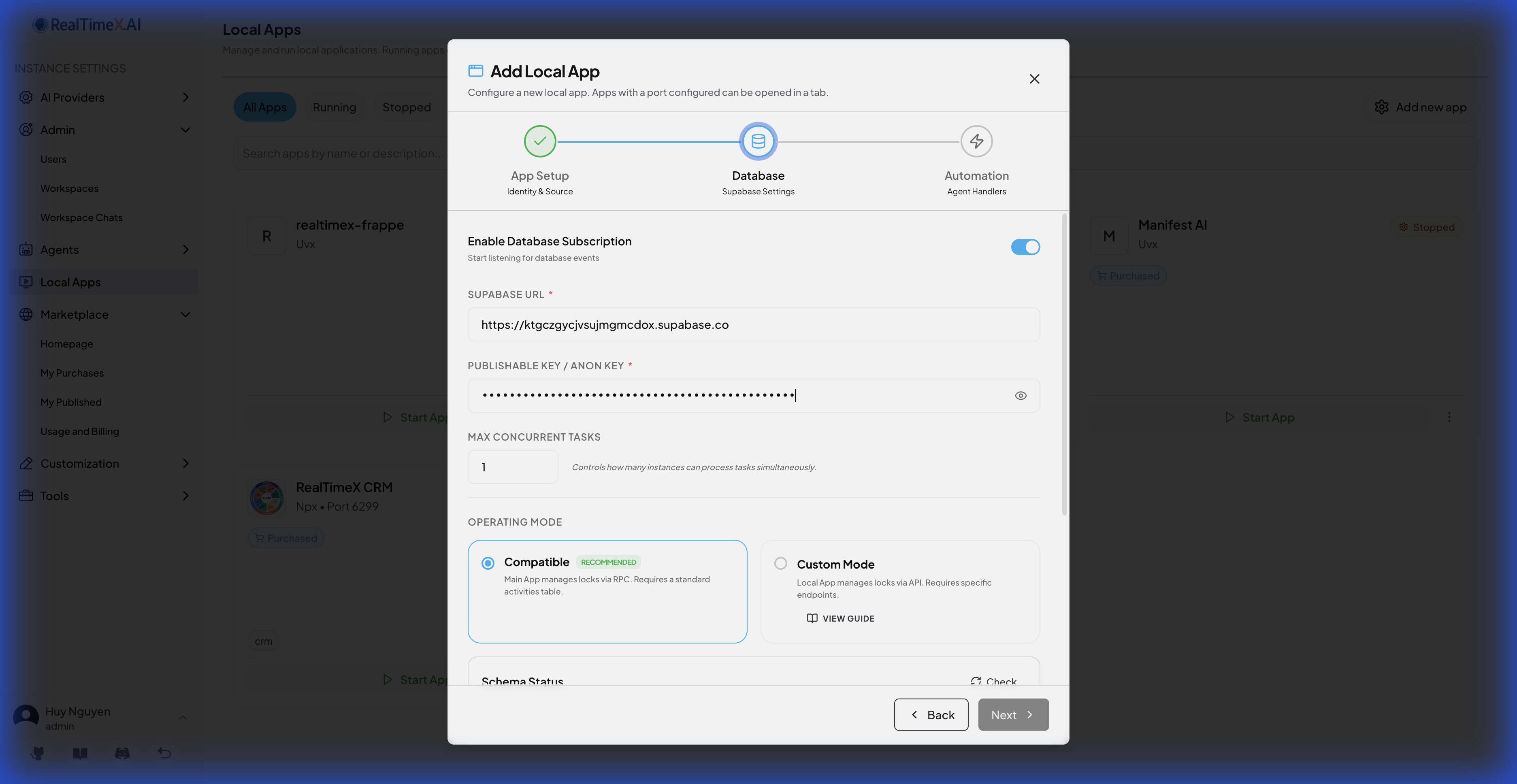This screenshot has width=1517, height=784.
Task: Click the Supabase URL input field
Action: [754, 324]
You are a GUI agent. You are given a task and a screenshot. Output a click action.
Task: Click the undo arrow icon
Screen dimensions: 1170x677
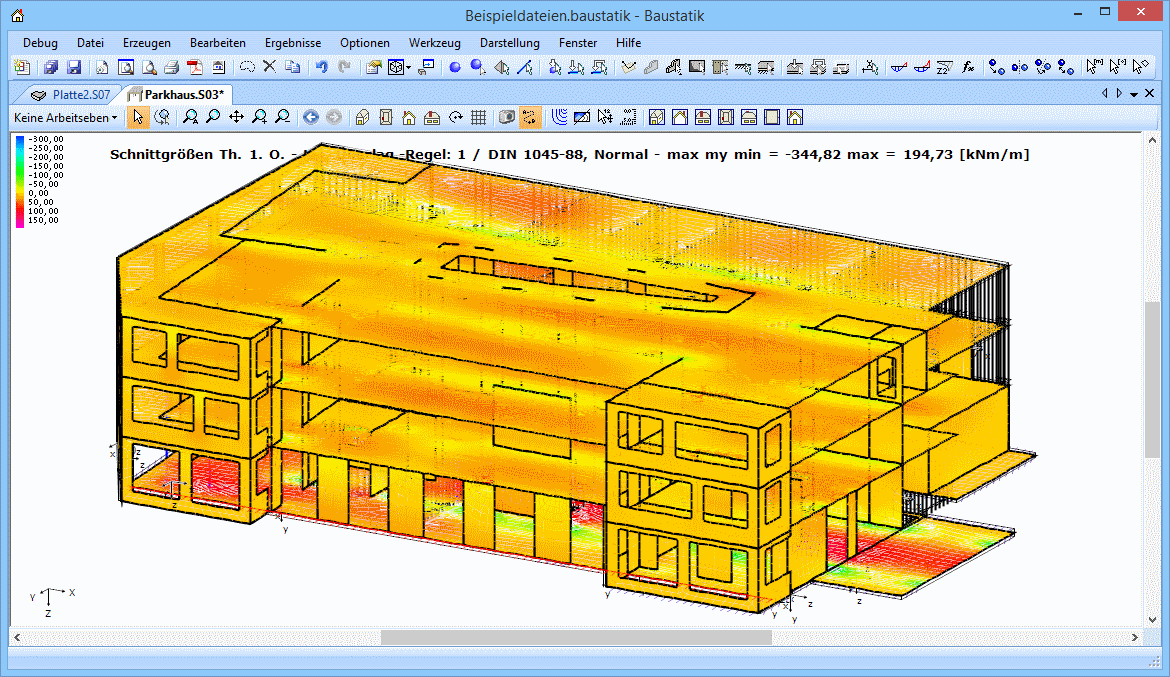click(x=321, y=67)
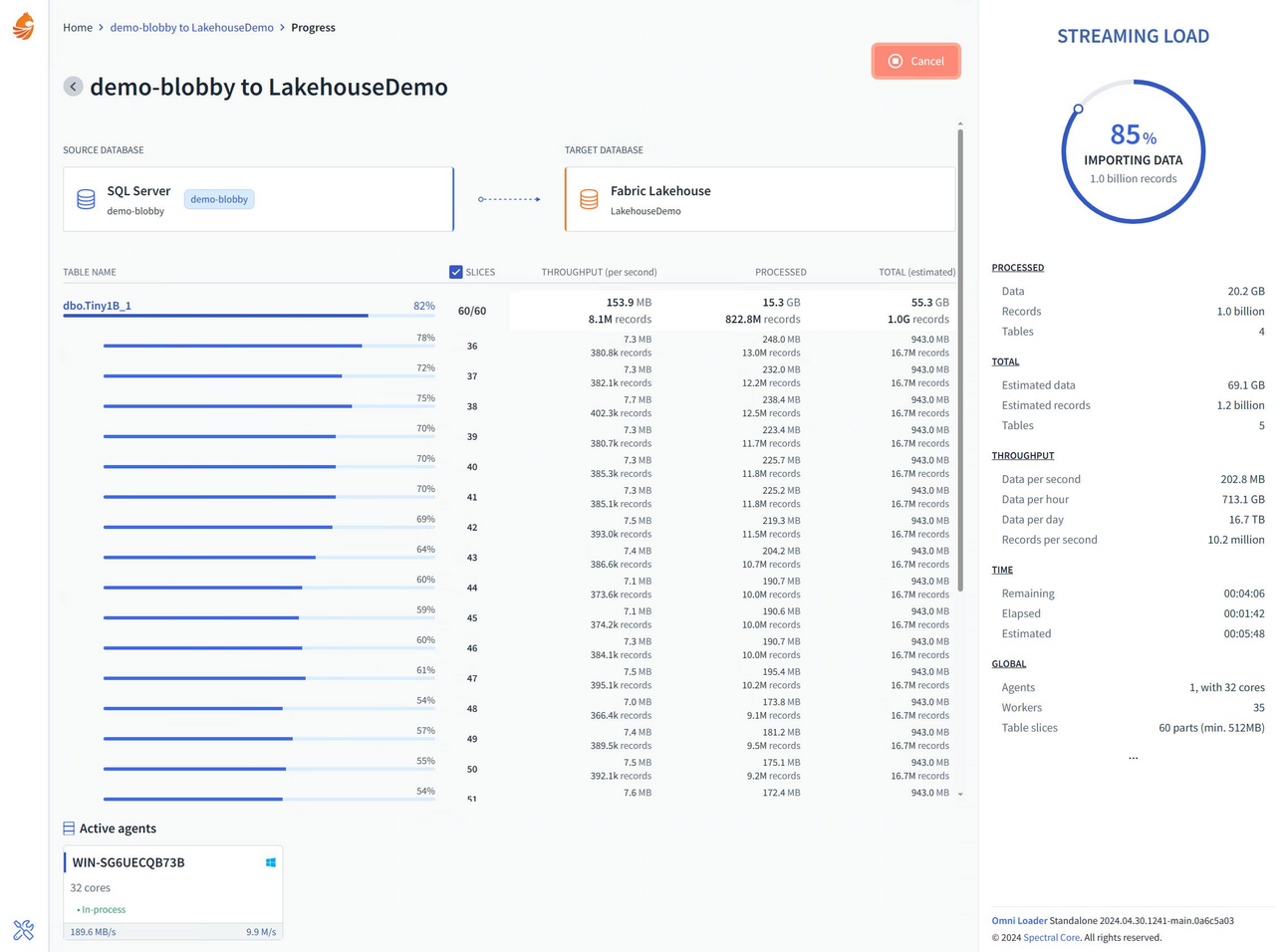Image resolution: width=1287 pixels, height=952 pixels.
Task: Click the Fabric Lakehouse database icon
Action: click(587, 199)
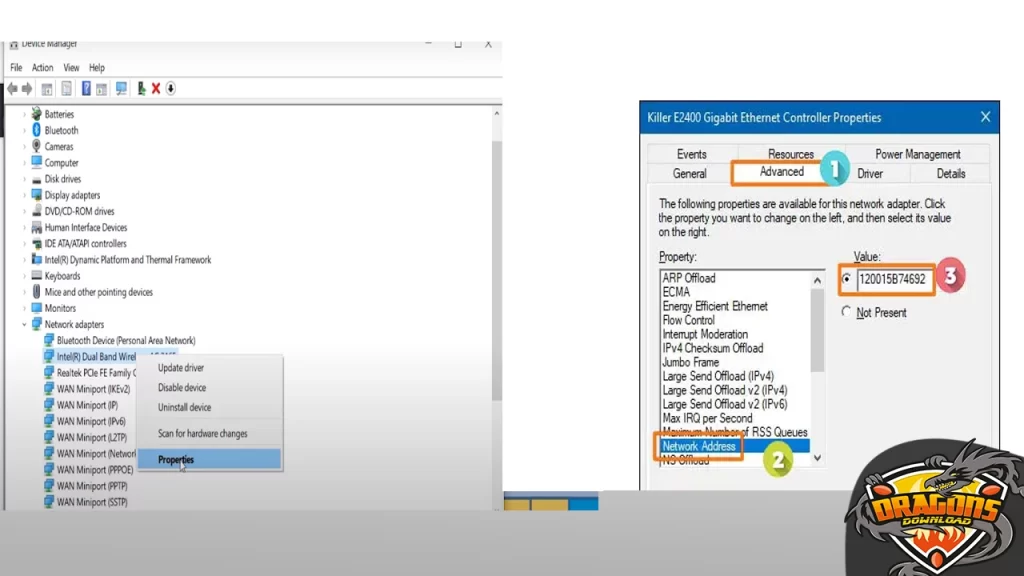Select Network Address in Property list
Viewport: 1024px width, 576px height.
click(699, 446)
━━━━━━
What you will do: Reproduce the lines of the material starting with the line that contains "You are a GUI" and going on through the last line of the material, leaving the pictures out of your answer.

Task output:
You are a GUI agent. You are given a task and a screenshot. Output a click action.
Task: Click the undo arrow icon
Screen dimensions: 1170x677
click(x=321, y=67)
Image resolution: width=1287 pixels, height=952 pixels.
Task: Click the Fabric Lakehouse database icon
Action: click(587, 199)
Select Network Address in Property list
Viewport: 1024px width, 576px height.
click(699, 446)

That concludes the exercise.